*** Block opens ***

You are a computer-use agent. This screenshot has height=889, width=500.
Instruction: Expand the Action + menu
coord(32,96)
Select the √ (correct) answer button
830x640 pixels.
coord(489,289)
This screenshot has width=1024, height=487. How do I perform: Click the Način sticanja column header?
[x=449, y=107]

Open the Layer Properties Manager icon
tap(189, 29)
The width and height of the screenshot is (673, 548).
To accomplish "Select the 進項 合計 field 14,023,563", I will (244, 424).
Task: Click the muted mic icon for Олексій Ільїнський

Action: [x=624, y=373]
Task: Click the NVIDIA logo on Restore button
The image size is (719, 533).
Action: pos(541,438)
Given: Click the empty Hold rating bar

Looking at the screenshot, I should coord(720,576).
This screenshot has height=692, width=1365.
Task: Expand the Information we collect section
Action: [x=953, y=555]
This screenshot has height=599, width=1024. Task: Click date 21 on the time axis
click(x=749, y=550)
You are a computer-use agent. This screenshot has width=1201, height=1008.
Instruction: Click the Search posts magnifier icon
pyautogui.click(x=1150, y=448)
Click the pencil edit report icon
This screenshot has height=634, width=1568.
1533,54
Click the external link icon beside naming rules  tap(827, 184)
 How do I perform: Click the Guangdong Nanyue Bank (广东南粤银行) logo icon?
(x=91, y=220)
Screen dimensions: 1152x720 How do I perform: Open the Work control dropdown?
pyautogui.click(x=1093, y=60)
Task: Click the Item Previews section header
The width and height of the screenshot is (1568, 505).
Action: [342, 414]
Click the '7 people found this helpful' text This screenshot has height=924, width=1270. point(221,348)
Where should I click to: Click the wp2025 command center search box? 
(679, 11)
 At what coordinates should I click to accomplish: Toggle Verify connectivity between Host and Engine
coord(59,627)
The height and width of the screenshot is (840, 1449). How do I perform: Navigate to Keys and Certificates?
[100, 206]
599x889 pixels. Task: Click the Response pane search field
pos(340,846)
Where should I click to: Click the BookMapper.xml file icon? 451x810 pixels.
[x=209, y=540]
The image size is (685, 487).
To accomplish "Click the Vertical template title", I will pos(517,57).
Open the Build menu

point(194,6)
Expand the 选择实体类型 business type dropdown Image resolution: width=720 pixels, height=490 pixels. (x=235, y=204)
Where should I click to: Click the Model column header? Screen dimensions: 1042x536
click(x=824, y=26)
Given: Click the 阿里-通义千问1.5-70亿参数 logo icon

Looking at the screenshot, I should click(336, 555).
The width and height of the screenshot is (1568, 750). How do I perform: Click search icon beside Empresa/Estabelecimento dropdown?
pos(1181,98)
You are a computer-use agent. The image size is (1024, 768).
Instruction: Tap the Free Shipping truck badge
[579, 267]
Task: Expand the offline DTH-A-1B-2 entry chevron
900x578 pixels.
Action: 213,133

*** Block closes ***

_EXERCISE_:
Give back every entry, word for word.

_ANSWER SPACE_:
You are a computer-use agent. This screenshot has height=889, width=500.
Instruction: Expand the Action + menu
coord(32,96)
Select the √ (correct) answer button
830x640 pixels.
coord(489,289)
This screenshot has width=1024, height=487. How do I perform: Click the Način sticanja column header?
[x=449, y=107]

Open the Layer Properties Manager icon
tap(189, 29)
The width and height of the screenshot is (673, 548).
To accomplish "Select the 進項 合計 field 14,023,563", I will (244, 424).
Task: Click the muted mic icon for Олексій Ільїнський

Action: [x=624, y=373]
Task: Click the NVIDIA logo on Restore button
The image size is (719, 533).
Action: pos(541,438)
Given: Click the empty Hold rating bar

Looking at the screenshot, I should coord(720,576).
This screenshot has height=692, width=1365.
Task: Expand the Information we collect section
Action: [x=953, y=555]
This screenshot has height=599, width=1024. Task: Click date 21 on the time axis
click(x=749, y=550)
You are a computer-use agent. This screenshot has width=1201, height=1008.
Instruction: Click the Search posts magnifier icon
pyautogui.click(x=1150, y=448)
Click the pencil edit report icon
This screenshot has height=634, width=1568.
1533,54
Click the external link icon beside naming rules  tap(827, 184)
 How do I perform: Click the Guangdong Nanyue Bank (广东南粤银行) logo icon?
(x=91, y=220)
Screen dimensions: 1152x720 How do I perform: Open the Work control dropdown?
pyautogui.click(x=1093, y=60)
Task: Click the Item Previews section header
The width and height of the screenshot is (1568, 505).
Action: [342, 414]
Click the '7 people found this helpful' text This screenshot has height=924, width=1270. point(221,348)
Where should I click to: Click the wp2025 command center search box? 
(679, 11)
 At what coordinates should I click to accomplish: Toggle Verify connectivity between Host and Engine
coord(59,627)
The height and width of the screenshot is (840, 1449). How do I perform: Navigate to Keys and Certificates?
[100, 206]
599x889 pixels. Task: Click the Response pane search field
pos(340,846)
Where should I click to: Click the BookMapper.xml file icon? 451x810 pixels.
[x=209, y=540]
The image size is (685, 487).
To accomplish "Click the Vertical template title", I will pos(517,57).
Open the Build menu

point(194,6)
Expand the 选择实体类型 business type dropdown Image resolution: width=720 pixels, height=490 pixels. (x=235, y=204)
Where should I click to: Click the Model column header? Screen dimensions: 1042x536
click(x=824, y=26)
Given: Click the 阿里-通义千问1.5-70亿参数 logo icon

Looking at the screenshot, I should click(336, 555).
The width and height of the screenshot is (1568, 750). How do I perform: Click search icon beside Empresa/Estabelecimento dropdown?
pos(1181,98)
You are a computer-use agent. The image size is (1024, 768).
Instruction: Tap the Free Shipping truck badge
[579, 267]
Task: Expand the offline DTH-A-1B-2 entry chevron
900x578 pixels.
Action: 213,133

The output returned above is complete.